Pedestrian accidents are an ever-increasing issue in cities across Maryland. Officers in one city in particular are taking a stand and have increased their focus on pedestrian safety. There is no question that the damages that often result from these car accidents can be quite severe. As such, pedestrian safety operations like this one certainly serve a valuable purpose.
The Frederick Police Department recently began a campaign to improve pedestrian safety in the downtown area. Law enforcement officers will be targeting drivers who fail to stop for pedestrians in designated crosswalks. According to county records, out of 36 auto-pedestrian accidents, 33 people were injured and one individual was killed. With numbers like these, it is easy to understand where the urgency to promote pedestrian safety is coming from.
According to the Frederick Police Department, 96 citations have been issued recently to drivers who failed to stop for pedestrians in crosswalks. Sadly, when it comes to auto-pedestrian incidents, pedestrians do not have any protection and simply do not stand much of a chance against the size and weight of an automobile or other motor vehicle. For this reason, officers are using this operation to not only catch those who ignore state laws regarding crosswalk safety but to educate the public as well.
Pedestrian involved car accidents simply are concerning and can lead to a great deal of physical, emotional and financial suffering.
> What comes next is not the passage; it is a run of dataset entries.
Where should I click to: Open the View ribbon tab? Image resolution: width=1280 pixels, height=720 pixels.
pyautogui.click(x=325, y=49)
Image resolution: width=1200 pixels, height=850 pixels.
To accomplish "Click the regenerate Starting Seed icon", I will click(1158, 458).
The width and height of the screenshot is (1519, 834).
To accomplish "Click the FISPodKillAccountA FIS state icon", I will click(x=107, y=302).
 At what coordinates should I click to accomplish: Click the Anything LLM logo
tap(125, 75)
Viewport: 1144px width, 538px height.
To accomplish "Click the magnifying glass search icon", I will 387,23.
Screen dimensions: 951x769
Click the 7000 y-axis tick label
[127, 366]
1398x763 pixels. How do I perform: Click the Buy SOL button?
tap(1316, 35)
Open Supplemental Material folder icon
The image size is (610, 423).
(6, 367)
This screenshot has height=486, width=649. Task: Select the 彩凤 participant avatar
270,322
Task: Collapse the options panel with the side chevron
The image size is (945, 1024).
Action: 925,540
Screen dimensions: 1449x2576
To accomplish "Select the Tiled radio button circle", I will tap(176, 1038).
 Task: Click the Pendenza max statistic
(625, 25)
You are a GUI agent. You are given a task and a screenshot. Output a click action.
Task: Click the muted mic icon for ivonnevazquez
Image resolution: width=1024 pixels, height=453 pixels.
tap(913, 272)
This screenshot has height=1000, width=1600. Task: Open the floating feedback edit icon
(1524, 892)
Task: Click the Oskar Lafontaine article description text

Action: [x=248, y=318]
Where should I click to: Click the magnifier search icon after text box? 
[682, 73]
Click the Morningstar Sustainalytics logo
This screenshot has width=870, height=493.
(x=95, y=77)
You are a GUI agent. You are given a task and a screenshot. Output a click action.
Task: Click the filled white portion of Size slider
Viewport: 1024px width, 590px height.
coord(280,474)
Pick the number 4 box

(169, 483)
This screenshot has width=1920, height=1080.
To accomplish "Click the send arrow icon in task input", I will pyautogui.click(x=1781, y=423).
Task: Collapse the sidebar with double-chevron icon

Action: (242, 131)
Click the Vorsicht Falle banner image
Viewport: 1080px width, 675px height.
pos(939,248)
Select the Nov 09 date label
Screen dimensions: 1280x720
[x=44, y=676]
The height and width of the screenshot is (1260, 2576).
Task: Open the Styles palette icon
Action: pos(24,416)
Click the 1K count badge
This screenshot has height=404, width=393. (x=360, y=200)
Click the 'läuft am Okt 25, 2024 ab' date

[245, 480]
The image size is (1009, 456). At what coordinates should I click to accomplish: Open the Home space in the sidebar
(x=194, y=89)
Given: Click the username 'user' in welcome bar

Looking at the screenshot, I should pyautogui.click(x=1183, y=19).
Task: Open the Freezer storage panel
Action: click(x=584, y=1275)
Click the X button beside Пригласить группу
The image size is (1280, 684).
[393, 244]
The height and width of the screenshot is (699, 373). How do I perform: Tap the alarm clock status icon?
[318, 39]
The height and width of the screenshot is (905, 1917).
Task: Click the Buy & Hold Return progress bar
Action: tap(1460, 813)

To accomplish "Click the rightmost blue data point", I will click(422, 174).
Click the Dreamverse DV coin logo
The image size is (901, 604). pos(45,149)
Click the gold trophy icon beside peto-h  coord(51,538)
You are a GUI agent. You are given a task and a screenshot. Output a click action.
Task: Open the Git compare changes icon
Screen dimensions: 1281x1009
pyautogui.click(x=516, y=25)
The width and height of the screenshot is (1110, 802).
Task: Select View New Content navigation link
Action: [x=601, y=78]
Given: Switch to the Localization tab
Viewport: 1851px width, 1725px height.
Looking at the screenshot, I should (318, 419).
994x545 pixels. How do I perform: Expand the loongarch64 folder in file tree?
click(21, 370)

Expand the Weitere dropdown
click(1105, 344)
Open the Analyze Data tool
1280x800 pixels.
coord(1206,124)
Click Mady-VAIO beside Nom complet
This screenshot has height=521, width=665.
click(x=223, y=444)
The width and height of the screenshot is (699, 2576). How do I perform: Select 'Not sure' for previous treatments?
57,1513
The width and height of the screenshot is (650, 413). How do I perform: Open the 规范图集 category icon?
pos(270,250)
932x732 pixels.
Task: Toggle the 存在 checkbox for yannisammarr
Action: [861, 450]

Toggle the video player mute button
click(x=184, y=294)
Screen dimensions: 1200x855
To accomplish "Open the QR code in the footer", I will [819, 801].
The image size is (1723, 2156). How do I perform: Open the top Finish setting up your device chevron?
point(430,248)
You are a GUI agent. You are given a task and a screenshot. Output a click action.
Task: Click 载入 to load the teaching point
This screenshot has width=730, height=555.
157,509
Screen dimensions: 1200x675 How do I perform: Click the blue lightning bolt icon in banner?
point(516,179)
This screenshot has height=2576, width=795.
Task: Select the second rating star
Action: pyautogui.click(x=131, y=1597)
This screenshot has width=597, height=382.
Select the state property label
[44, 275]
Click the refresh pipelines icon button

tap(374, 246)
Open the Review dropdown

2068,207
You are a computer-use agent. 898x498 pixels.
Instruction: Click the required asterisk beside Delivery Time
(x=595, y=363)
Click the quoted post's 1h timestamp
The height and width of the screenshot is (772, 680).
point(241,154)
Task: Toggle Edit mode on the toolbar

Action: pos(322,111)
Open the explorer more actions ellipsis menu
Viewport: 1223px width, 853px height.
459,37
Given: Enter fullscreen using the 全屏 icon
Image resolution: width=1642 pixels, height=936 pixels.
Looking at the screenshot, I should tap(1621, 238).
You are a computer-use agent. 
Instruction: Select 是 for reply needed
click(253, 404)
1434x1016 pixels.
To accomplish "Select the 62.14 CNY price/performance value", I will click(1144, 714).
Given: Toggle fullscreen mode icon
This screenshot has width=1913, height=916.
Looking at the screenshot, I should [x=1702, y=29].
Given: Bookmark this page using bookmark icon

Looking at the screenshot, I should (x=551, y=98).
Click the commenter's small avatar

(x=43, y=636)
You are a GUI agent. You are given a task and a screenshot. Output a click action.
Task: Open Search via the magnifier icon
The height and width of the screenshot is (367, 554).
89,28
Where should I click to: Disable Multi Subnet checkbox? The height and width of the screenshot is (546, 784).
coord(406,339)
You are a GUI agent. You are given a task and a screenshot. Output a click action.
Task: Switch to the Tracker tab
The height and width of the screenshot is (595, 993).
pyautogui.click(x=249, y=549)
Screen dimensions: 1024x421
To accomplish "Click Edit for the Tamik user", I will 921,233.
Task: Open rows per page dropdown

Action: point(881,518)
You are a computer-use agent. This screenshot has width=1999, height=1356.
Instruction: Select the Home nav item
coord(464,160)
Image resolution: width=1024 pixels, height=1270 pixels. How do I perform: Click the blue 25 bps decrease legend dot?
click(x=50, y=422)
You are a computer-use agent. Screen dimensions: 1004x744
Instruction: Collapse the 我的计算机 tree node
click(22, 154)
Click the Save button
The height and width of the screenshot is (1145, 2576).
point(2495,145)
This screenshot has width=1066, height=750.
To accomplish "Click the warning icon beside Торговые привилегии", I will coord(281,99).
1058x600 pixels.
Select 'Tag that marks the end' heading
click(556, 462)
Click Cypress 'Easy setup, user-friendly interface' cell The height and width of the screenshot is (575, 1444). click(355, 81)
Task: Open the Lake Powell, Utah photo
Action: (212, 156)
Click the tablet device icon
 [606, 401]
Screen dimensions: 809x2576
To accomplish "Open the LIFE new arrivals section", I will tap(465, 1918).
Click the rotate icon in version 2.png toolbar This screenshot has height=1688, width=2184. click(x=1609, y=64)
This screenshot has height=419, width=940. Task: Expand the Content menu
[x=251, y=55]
Those who have been injured or lost a loved one in this type of incident may be entitled to take legal action against the individual believed responsible in an effort to recover any financial losses endured as a result. Personal injury or wrongful death claims may be filed in a Maryland civil court. If liability is established, a monetary judgment may be awarded to the victim or -- in the event of fatality -- the victim's family members as compensation for any damages sustained.